Assomption 2020
La première créature à entrer « corps et âme » (de tout son être) dans l’espace et le temps du Créateur ne pouvait être que celle qui avait consenti à ce que le divin passe dans l’humain : espace vital donné par la terre au ciel, la Vierge-Mère devient le germe et les prémices d’une création transfigurée. Dans la foi de l’Eglise, Marie est désormais au-delà de la mort et du jugement, dans cette dimension autre de l’existence à laquelle nous ne savons donner de nom, si ce n’est « ciel ». (Enzo Bianchi, Donner sens au temps, Bayard 2004, p. 140)
Pardon de partir si vite dans les hauteurs et les profondeurs du mystère de l’Assomption de Marie, mais cela nous évitera de nous perdre dans les sinuosités de la réalité inimaginable du dessein de Dieu sur le monde, sur l’homme.Dieu veut, de toute éternité, que Sa création parvienne à son plein achèvement, et cette plénitude de Vie, qui est une longue germination, une lente croissance, advient par le passage avec le Christ, de la mort à la Vie : mort à tout ce qui, de notre humanité, est caduc, pour accéder à la plénitude de la Vie en Dieu. La création tout entière gémit maintenant encore dans les douleurs de l’enfantement, écrit saint Paul. Elle n’est pas la seule : nous aussi, qui possédons les prémices de l’Esprit, nous gémissons intérieurement, attendant l’adoption, la délivrance pour notre corps. Car nous avons été sauvés, mais c’est en espérance. (Ro 8, 22-24)
Marie a été choisie pour donner corps à ce dessein d’amour. En donnant la vie à Jésus, le Fils de Dieu, elle entraine avec elle toute l’humanité dans ce passage de l’humain au divin : en elle toute l’humanité devient le berceau de Dieu ; avec elle, Dieu devient l’avenir, le présent donc, de l’homme.
Partant de cet acte de foi, nous ne pouvons plus pressurer la terre, l’épuiser, la polluer, pour notre seul profit ; nous ne pouvons plus la soupçonner d’être un lieu de perdition ; nous ne pouvons plus regarder notre corps comme un ennemi ou une gêne ; nous ne pouvons plus l’utiliser comme un objet de plaisir, ou un outil de production ; nous ne pouvons plus voir dans les autres des concurrents ou des ennemis ; nous ne pouvons plus nous comporter en dominateurs ou en accapareurs ; nous ne pouvons plus jouer aux demi-dieux, maîtres de la vie et de notre destin, quand ce n’est pas du destin des autres…

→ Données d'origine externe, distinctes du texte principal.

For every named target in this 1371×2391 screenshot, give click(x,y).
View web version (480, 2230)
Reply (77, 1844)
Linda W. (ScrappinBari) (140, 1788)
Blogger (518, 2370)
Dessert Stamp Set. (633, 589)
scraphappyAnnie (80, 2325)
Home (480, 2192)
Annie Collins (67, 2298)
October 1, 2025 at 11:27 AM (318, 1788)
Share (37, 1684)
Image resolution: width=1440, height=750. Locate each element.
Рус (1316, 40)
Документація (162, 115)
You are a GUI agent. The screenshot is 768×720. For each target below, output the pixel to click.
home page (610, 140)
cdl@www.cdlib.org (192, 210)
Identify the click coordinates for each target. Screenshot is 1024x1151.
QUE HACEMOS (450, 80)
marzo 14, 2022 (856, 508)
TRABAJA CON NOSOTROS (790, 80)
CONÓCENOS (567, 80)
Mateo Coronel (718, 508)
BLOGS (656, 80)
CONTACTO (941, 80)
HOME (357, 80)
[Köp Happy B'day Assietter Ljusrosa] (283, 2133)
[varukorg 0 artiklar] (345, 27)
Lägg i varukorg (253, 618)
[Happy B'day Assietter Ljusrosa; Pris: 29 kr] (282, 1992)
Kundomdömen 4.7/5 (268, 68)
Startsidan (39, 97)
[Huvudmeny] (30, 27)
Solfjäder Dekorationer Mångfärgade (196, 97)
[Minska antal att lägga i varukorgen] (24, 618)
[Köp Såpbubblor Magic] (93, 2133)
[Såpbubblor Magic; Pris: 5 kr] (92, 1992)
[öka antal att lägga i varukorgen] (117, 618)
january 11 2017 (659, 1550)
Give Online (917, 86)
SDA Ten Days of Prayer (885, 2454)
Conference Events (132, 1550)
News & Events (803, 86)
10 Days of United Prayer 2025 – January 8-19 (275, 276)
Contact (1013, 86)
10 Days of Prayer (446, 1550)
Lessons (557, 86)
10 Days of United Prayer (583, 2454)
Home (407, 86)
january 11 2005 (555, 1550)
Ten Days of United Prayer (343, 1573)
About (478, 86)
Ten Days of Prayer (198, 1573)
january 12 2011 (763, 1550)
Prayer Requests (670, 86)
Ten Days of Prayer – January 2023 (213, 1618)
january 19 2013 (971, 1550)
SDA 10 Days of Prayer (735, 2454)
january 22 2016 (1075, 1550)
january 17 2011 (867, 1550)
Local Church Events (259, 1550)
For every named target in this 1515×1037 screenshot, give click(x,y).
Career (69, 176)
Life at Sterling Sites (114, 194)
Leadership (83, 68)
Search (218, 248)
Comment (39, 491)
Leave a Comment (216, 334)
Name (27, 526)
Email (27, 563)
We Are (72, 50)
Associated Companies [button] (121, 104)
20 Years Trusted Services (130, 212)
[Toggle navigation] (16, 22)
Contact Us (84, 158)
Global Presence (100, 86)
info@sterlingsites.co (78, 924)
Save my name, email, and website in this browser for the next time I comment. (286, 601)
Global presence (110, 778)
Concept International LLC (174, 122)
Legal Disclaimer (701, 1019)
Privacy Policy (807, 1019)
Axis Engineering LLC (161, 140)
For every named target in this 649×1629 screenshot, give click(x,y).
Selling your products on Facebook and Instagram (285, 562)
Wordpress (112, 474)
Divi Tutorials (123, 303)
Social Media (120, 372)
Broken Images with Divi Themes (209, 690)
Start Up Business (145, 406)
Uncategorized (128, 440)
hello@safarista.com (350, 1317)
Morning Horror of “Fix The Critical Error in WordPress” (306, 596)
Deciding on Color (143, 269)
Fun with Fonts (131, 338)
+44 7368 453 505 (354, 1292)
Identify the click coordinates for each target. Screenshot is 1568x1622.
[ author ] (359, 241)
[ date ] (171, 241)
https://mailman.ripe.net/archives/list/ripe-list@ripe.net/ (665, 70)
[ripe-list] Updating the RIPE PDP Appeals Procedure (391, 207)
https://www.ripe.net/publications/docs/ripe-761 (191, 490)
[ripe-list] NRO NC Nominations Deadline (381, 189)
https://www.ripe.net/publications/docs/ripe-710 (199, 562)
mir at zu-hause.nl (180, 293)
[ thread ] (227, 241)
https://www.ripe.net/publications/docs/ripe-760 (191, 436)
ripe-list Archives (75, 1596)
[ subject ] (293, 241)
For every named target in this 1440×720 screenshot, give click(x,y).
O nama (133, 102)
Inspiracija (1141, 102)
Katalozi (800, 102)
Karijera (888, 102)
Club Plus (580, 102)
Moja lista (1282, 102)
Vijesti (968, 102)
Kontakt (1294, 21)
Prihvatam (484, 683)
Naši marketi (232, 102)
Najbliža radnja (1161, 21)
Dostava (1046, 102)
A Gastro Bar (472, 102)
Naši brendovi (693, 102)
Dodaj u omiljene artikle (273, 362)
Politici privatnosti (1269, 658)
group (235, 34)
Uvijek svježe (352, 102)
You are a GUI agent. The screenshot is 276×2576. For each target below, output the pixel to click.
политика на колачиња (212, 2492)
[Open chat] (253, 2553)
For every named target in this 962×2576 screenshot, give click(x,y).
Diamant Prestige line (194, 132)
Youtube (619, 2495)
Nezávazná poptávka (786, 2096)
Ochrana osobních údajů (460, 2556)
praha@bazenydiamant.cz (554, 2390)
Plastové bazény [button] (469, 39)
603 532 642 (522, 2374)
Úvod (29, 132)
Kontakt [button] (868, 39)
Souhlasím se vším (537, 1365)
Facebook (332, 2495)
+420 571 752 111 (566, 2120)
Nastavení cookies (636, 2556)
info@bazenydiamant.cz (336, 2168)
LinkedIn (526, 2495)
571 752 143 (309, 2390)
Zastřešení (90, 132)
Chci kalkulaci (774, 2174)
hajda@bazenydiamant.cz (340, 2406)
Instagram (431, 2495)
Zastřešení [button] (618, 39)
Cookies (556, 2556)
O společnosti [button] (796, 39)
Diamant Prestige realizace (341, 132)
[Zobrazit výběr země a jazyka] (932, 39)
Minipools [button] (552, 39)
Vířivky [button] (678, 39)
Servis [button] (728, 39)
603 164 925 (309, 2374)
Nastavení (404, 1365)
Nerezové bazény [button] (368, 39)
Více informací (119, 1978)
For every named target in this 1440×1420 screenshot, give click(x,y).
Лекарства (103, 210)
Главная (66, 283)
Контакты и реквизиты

Car la terre est l’œuvre de Dieu, au service de l’homme certes, mais promise, elle aussi, à être recréée ; elle mérite d’être soignée, nourrie, pour donner le fruit dont l’homme besoin et l’accompagner sur le chemin d’éternité que Dieu lui promet. Dieu, pour cela, a fait Alliance avec lui, sa créature ; Il le destine à partager Sa gloire, celle même dont le Christ a hérité à Pâques ; l’homme ne pourra jamais se donner cette plénitude de Vie ; l’argent, le pouvoir, le savoir, la technique, la science ne seront jamais des buts, ne procureront jamais que des soucis et de l’insatisfaction : ils disparaîtront… Restera toujours l’homme et sa soif de reconnaissance et d’amour que Dieu seul peut combler et dont il comble, en premier, Marie qui lui a tout donné d’elle-même.
L’Assomption de la Mère de Dieu est le gage de notre propre destinée, à tous ; elle n’est pas une faveur faite à Marie, qui nous laisserait indifférents, peut-être simplement admiratifs ; elle nous engage à adopter un tout autre comportement dans le quotidien, un tout autre regard sur les personnes que nous croisons ou avec qui nous vivons, une tout autre approche des situations que nous rencontrons, un tout autre jugement sur l’actualité et les événements auxquels nous sommes affrontés…
Marie est la terre du ciel, chante une hymne de la liturgie orthodoxe. Puissions-nous tous ensemble, par l’unité, la paix et la justice auxquelles nous aspirons et pour lesquelles nous œuvrons, devenir cette terre où se reflète le ciel, pour qu’un jour, totalement transfigurés dans le Christ, chantant Magnificat avec Marie, nous devenions eucharistie, le corps total du Christ ressuscité.